§ 3107. Drivers in funeral processions.
(a) General rule.–The driver of a vehicle which is being driven in a funeral procession may: Proceed past a red signal indication or stop sign if the lead vehicle in the procession started through the intersection while the signal indicator was green or, in the case of a stop sign, the lead vehicle first came to a complete stop before proceeding through the intersection.
(b) Visual signals required.–The privileges granted by this section shall apply only if each vehicle in the funeral procession displays lighted head lamps and emergency flashers and bears a flag or other insignia designating it as part of a funeral procession.
I’m hardly the first person to notice the decline in civility and recent years. Richard Mouw, the recently retired president of Fuller Seminary in California, has written on just this in a provocatively entitled book, Uncommon Decency: Civility in an Uncivil World.
My particular take on the topic comes from the view one has from my little corner of the world. I do funeral processions, hundreds of them I have done. They usually tuck me in second in line right behind the hearse. Headlights lit, flashers flashing, orange funeral flag with magnetic base safely affixed to the roof of the car, off we go.
Sunset Memorial Park seems to get the most burying business these days, so a funeral procession from LPC heads up Bellevue right through stop sign at Richardson and then left on Maple Avenue until it meets Bridgetown Pike, then on down Bustleton Pike to County Line Road. 7.6 miles and I think nine traffic lights. Some processions are longer than others and we tend to travel a bit below the posted speed limit. Cross traffic can be delayed, what, two or three minutes for a medium length procession.

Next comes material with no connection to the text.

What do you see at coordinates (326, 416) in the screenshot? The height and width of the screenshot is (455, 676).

We are busy people, always in a hurry somewhere, often nowhere. We don’t want to waste two or three minutes sitting an intersection while the light cycles green and then red and then green again. And we can’t move because the cars with their headlamps lit, flashers flashing and orange flags on magnetic bases waving just keep on coming, right through the intersection and against their red light.

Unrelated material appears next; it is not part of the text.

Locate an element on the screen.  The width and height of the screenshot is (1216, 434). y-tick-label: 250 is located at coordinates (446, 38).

From all I can tell from the car right behind the hearse, most motorists seem patient enough, if not happy, to wait while the long line of cars passes by. I wonder if some drivers ponder eternity or their own mortality as the silver Cadillac station wagon with the ornate box in back leads those mourners in their headlamps-lit, flashers-flashiing, orange flag-waving cars towards the grave that’s been readied at the cemetery.
Clearly some motorists aren’t pondering much beyond their own schedule and refusal to be distracted even by death itself. It is not unusual, and increasingly so, to see the hearse itself cut off in intersections or brake suddenly as someone making a right turn does all they can to beat the procession and make it onto Bridgetown Pike before that three-minute delay hits them. I hear horns blast and see that familiar hand gesture made at the hearse driver.

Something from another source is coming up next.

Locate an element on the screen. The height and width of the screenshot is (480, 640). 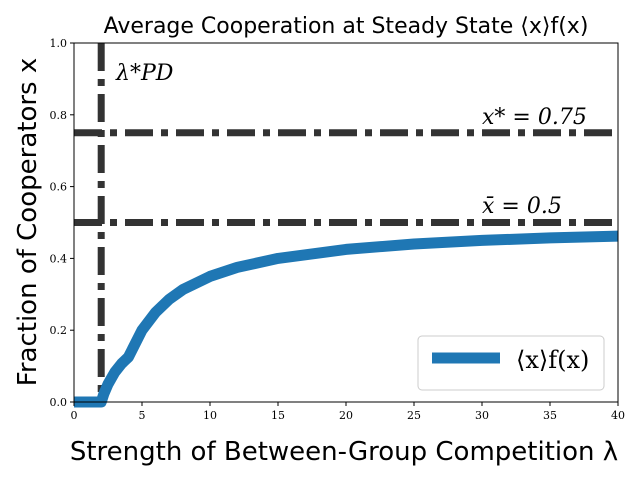
y-tick-label: 0.0 is located at coordinates (59, 402).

They are still a small minority, but a growing minority, these motorists with no time for death, no thought for the son or daughter, husband or wife; mourners on the way to a final farewell – just for now, we Christians believe – to a life’s companion, a mom or dad who taught love and wisdom, a friend who defined friendship.
My plea to myself and to you is to be willing to stop and wait, quietly, prayerfully, the next time we are inconvenienced by a funeral procession. Pray for the people in the cars behind the hearse and the pastor. Pray that the God of all comfort might comfort them in all their sorrows. Pray that the one whose body is in the box in back of the Cadillac knew and those in the cars that make up the procession know the One by whose love and grace we are assured that the farewell said at the graveside is just for now.